Faaliyetin Türkiye'de icra edilmesi durumunda, yaptıkları serbest meslek ödemeleri üzerinden vergi
tevkifatı yapmak zorunda olan vergi sorumluları, tevkifat yükümlülüğünün doğduğu sırada, istihkak
sahibi teşebbüsün faaliyet icrası amacıyla Türkiye'de herhangi bir kesintisiz 12 aylık dönemde
toplam 183 günü aşan bir süre kalıp kalmama durumunu bilemeyeceğinden söz konusu ödemeler
üzerinden vergi tevkifatı yapmak durumundadır.
İtalya mukimi firmanın Türkiye'de serbest meslek icrası için kaldığı sürenin herhangi bir kesintisiz
12 aylık dönemde toplam 183 günü aşıp aşmadığının tespitinde; Türkiye'de birden fazla teşebbüse
serbest meslek hizmeti sunuluyorsa bu faaliyetlerin tamamı ve hizmetin Türkiye'ye gönderilen
birden fazla personel vasıtasıyla icra edildiği durumda, bunların Türkiye'de toplam kalma süreleri
dikkate alınacaktır.
Kendilerine yapılan ödemelerden vergi tevkifatı yapılan teşebbüsler Anlaşma hükümleri
çerçevesinde bu ödemelerin Türkiye'de vergiye tabi tutulmaması gerektiği durumlarda, bizzat veya
vekilleri aracılığıyla tevkif yoluyla alınan vergilerin iadesi için ilgili vergi dairesine
başvurabileceklerdir.
Anlaşma'nın Türkiye'ye vergi alma hakkı tanıdığı durumlarda, Türkiye'de söz konusu serbest meslek
kazançları üzerinden bu şekilde ödenecek vergiler; Anlaşma'nın "Çifte Vergilendirmenin
Önlenmesine" ilişkin 23 üncü maddesinin 3 üncü fıkrası çerçevesinde İtalya'da mahsup
edilebilecektir.
Diğer taraftan, Anlaşma hükümlerinden yararlanabilmek için söz konusu İtalya mukimi firmanın
İtalya'da tam mükellef olduğunun ve tüm dünya kazançları üzerinden bu ülkede vergilendirildiğinin
İtalya yetkili makamlarından alınacak bir belge ile kanıtlanması ve bu belgenin aslı ile noterce veya
İtalya'daki Türk Konsolosluklarınca tasdik edilen Türkçe tercümesinin bir örneğinin vergi
sorumlularına veya ilgili vergi dairesine ibraz edilmesi gerekmektedir.

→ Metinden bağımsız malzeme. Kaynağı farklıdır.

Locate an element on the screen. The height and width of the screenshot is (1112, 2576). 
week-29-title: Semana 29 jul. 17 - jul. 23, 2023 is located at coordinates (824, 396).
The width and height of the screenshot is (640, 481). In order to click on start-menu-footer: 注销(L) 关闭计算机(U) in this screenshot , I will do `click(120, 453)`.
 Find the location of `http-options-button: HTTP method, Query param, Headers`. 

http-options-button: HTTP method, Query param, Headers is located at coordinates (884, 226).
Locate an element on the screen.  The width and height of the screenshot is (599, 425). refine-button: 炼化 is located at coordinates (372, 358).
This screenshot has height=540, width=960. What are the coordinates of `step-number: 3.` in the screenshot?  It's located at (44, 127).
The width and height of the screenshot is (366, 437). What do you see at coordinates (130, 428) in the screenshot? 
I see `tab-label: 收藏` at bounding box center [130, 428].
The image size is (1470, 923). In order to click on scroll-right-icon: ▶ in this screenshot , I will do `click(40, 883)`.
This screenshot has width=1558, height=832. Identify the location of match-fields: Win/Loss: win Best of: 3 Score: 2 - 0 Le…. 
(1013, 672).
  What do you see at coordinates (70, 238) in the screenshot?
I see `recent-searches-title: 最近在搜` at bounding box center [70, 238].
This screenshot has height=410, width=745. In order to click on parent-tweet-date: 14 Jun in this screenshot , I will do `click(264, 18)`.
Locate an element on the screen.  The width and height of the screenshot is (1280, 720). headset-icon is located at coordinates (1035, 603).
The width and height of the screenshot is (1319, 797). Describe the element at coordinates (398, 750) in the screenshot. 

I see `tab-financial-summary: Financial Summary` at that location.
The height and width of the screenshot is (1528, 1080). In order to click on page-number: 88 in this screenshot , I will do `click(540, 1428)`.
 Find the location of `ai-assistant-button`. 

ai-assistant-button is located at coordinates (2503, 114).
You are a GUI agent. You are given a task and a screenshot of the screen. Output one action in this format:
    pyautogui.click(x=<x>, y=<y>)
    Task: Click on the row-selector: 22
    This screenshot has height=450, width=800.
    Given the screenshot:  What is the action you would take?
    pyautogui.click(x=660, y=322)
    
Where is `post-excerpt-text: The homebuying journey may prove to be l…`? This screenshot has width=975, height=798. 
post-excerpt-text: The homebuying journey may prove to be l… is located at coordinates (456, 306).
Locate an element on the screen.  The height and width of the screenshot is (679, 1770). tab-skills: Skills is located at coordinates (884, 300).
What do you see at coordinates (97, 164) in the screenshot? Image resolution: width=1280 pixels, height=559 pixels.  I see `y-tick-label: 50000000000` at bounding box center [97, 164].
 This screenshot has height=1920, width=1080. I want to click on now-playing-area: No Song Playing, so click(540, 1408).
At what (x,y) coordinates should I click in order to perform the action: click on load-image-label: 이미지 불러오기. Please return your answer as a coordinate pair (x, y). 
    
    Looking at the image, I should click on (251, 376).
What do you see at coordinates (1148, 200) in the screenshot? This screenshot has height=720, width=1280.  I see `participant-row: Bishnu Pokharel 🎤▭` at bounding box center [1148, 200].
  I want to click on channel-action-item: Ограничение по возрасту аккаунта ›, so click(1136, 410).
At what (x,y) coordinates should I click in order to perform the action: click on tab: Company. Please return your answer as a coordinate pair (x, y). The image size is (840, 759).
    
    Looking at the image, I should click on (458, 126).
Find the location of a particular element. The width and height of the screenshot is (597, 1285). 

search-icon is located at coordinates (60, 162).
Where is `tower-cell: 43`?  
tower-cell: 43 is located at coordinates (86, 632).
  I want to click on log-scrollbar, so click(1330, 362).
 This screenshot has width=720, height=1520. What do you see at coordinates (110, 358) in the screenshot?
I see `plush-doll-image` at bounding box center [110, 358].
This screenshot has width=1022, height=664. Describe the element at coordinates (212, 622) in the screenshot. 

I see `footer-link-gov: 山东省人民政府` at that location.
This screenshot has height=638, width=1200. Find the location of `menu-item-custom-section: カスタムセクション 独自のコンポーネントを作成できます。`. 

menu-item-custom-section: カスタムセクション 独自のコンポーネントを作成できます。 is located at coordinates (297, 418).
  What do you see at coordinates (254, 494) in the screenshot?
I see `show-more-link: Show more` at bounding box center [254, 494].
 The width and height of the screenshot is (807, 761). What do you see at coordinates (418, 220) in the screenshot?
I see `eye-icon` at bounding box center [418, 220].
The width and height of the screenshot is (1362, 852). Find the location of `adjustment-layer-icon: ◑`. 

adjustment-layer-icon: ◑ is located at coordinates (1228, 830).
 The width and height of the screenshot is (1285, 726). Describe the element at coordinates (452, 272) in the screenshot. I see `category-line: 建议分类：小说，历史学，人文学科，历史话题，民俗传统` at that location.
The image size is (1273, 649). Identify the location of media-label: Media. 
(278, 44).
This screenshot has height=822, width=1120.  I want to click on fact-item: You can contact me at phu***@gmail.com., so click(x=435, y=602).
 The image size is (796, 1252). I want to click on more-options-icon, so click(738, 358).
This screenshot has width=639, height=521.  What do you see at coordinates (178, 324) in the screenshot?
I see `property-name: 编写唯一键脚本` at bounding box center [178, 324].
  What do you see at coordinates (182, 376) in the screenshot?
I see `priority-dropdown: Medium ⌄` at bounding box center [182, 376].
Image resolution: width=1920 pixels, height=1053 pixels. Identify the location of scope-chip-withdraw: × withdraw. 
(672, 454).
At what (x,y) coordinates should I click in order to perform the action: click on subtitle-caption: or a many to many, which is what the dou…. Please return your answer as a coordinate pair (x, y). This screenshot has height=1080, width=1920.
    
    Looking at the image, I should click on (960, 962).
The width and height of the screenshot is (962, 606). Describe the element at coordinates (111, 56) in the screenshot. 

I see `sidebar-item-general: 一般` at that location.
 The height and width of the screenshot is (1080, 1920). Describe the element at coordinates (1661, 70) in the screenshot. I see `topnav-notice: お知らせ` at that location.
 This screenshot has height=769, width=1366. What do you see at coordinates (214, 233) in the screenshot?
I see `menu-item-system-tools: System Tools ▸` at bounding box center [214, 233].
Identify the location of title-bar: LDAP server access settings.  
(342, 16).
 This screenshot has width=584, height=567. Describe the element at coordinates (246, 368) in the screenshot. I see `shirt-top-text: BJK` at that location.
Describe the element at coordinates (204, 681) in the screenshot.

Bilgi edinilmesini rica ederim.
(*) Bu Özelge 213 sayılı Vergi Usul Kanununun 413 .maddesine dayanılarak verilmiştir.
(**) İnceleme, yargı ya da uzlaşmada olduğu halde bu konuya ilişkin olarak yanlış bilgi verilmiş ise
bu özelge geçersizdir. (***) Talebiniz üzerine tayin edilmiş olan bu özelgeye uygun işlem yapmanız
hâlinde, bu fiilleriniz dolayısıyla vergi tarh edilmesi icap ederse, tarafınıza vergi cezası
kesilmeyecek ve tarh edilen vergi için gecikme faizi hesaplanmayacaktır.